The company has been struggling with slow conversions of pilot customers and cautious spending by enterprises due to high interest rates and economic uncertainties.
This report represents a significant setback for C3.ai, whose shares more than doubled last year.
What does the missed subscription revenue mean for C3.ai?
C3.ai’s subscription revenue for the first quarter amounted to $73.5 million, falling short of LSEG estimates of $79.1 million.
Subscription revenue, a key indicator for the company, comprises software licences, Software-as-a-Service (SaaS) offerings, pilot programmes, and trials of its AI applications, as well as consumption-based pricing models where revenue is recognised over time.
The shortfall of approximately $6.5 million compared to the previous quarter marks a stark contrast to the $9.5 million increase in the preceding quarter and the $5 million growth in the same period last year.
Analysts from D.A. Davidson have highlighted this decline as a significant concern for investors.
Why are enterprises tightening their spending?
High interest rates and economic uncertainty have led enterprises to tighten their spending, particularly on new technology investments such as artificial intelligence software.
C3.ai has faced challenges in converting pilot customers into paying subscribers, resulting in a slower-than-expected growth trajectory.
The cautious spending environment has led many companies to prioritise cost-saving measures over new investments, impacting C3.ai’s ability to expand its subscription base and revenue.
C3.ai’s gross margins under pressure
The company’s gross margins have come under pressure due to the high costs associated with pilot programs.
Management has noted that a greater mix of pilots in the sales pipeline is driving up the cost of revenue during the pilot phase of the customer lifecycle.
Finance chief Hitesh Lath stated in the post-earnings call that C3.ai expects continued short-term pressure on its operating margin due to additional investments in areas such as its salesforce, research and development, and marketing spend.
These investments are seen as crucial for long-term growth, but they also strain the company’s near-term profitability.

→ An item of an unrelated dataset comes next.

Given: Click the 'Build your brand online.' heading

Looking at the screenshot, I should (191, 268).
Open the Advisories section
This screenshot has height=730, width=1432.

C3.ai 21% increase beats expectations
Despite the weak subscription numbers, C3.ai did report an overall increase in total revenue for the quarter.
The company posted $87.2 million in total revenue, a 21% year-over-year increase, and slightly above LSEG estimates of $86.9 million.
While this represents growth, the market has focused more on the decline in subscription revenue and the potential implications for future earnings.
The revenue beat is somewhat overshadowed by the broader concerns about the sustainability of the company’s business model in the face of economic challenges.
C3.ai is attempting to navigate a challenging landscape by investing in key areas such as research and development and expanding its salesforce.
However, these moves come with risks, particularly if the economic environment remains uncertain and enterprise spending continues to be conservative.
The company’s ability to convert pilots into long-term customers will be crucial in determining its future growth trajectory.
For now, C3.ai is facing an uphill battle to stabilise its subscription revenue and reassure investors about its long-term potential.